Настоящее ожидание — это взгляд, устремленный вдаль, и вечный счет каждой минуты вслух. Ждать — это больно.
Я ощущал себя волком у двери, голодным, поджидающим волком. А Нелеллу, усмехаясь, все ходил вокруг, не скрывая насмешки, но, наверное, только сейчас я до конца осознаю, что ему также в какой-то степени было больно. Только это уже другая боль, отдающая в висок и прокалывающая сердце каждый раз, когда слышишь чужой счет… Ревность к человеку, которого Нелеллу даже видеть не мог, ревность к тени, которой не было, ревность к пустоте, к чужому портрету в воздухе.
Я ждал, а он за этим наблюдал, и мы ненавидели это все оба.
— Что ты ему скажешь, — медленно Нелеллу наливал вино до краев, — когда увидишь? Ты ведь уже придумал. Не мог не думать об этом.

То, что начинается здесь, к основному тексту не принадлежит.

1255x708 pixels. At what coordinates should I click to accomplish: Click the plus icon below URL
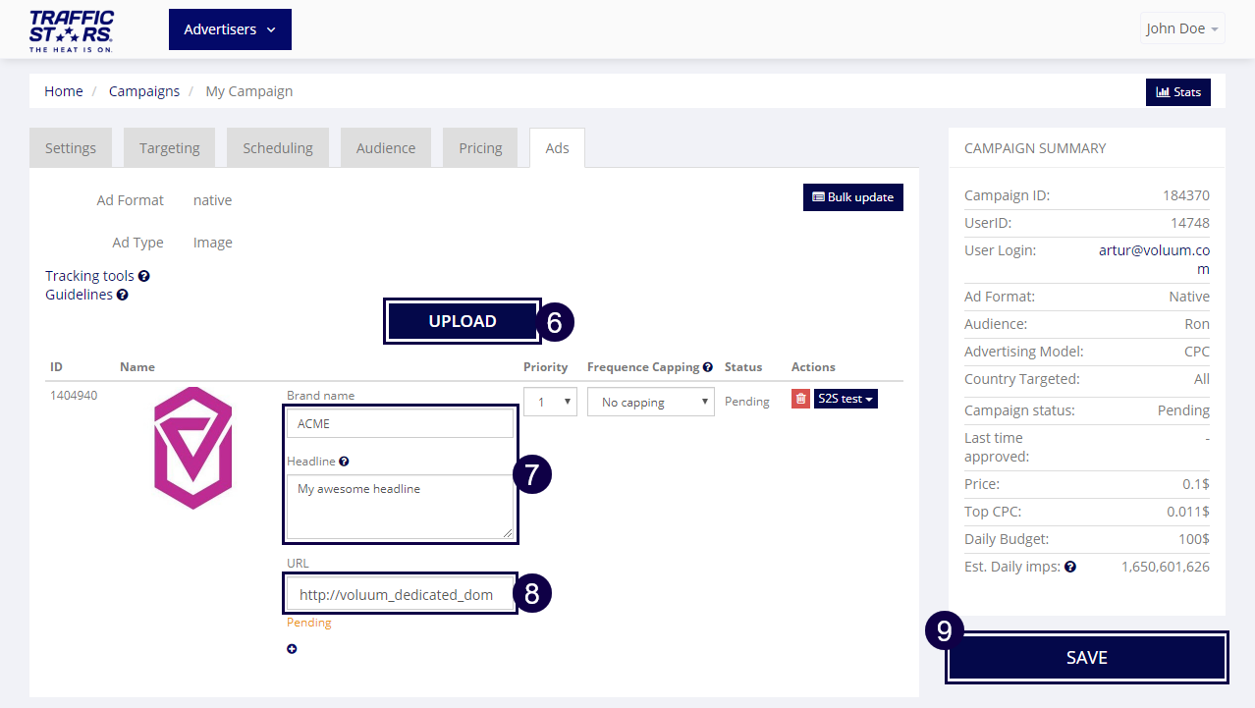click(292, 649)
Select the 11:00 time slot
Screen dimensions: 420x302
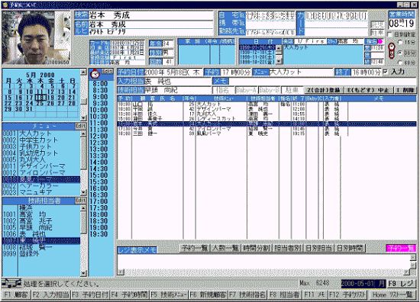click(99, 123)
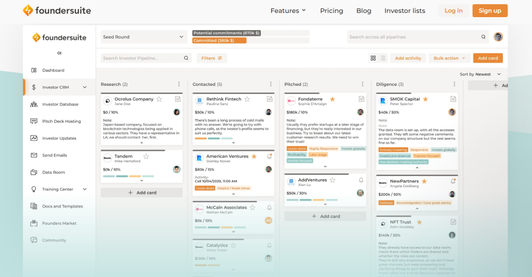Select Pitch Deck Hosting in sidebar
Screen dimensions: 532x277
pos(61,121)
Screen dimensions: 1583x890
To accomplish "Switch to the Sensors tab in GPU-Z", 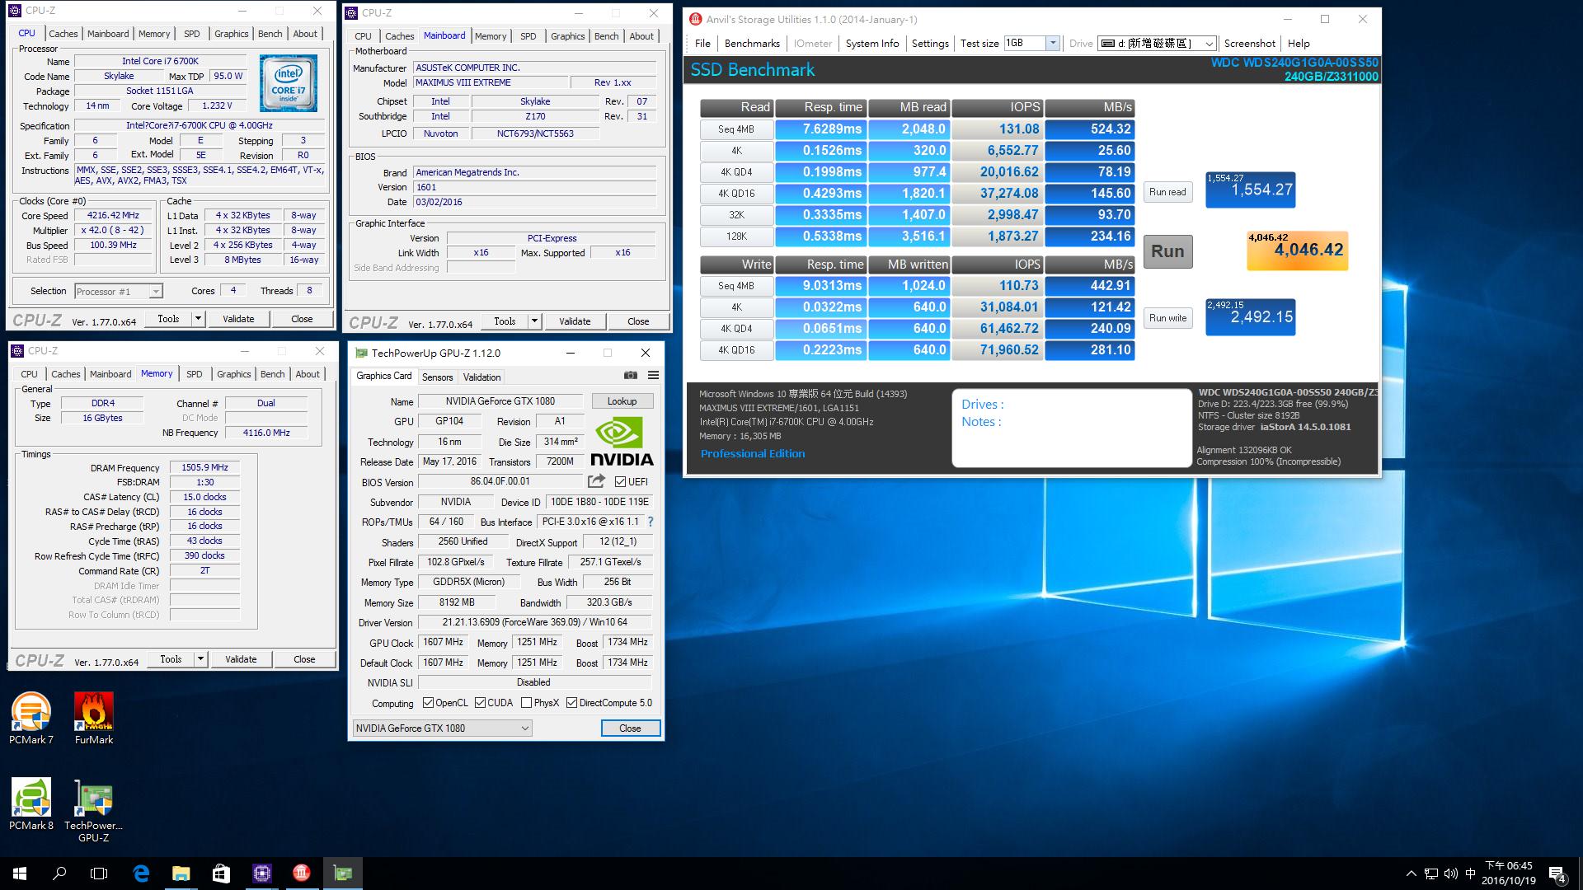I will (437, 377).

— Да, — я улыбнулся ему, не намереваясь продолжать, и Нелеллу засмеялся, искусственно и, как он считал, эротично:
— Мой Тилла держит это в секрете, словно на самом деле это чего-то стоит, — хмыкнул. — Что бы ты не выдумал, твои слова обернутся ничем перед ним. Ты знаешь, нет? Все бессмысленно, все-все-все, — повторил со смаком, — не имеет смысла. Ты ничего не добьешься, я уже вижу, как глух он будет к тебе, ты не получишь ничего, кроме горя, Тилла… Я так хочу тебя уберечь, ты должен понять, что твое ожидание обречено. Напрасно.
С полным до краев бокалом, грозящим пролиться в любой момент, принц полз ко мне на колени по шелку, драгоценному шелку. И не думал он о руках и цене, создающей такую красоту. А господин Ореванара бы ценил…
— Зря ты мне это говоришь, — так хотелось сбить с него спесь, — в тот день, когда я пойму, что все обречено, что все напрасно, в тот день я сойду с ума.
— Глупенький, я не позволю тебе заболеть… — он дотянулся до меня рукой и мягким жестом провел по моей щеке. — Все лучшие лекари к твоим услугам.
— Ты меня не так понял, принц, — теперь уже усмехнулся я. — Когда я сойду с ума, болеть будут другие.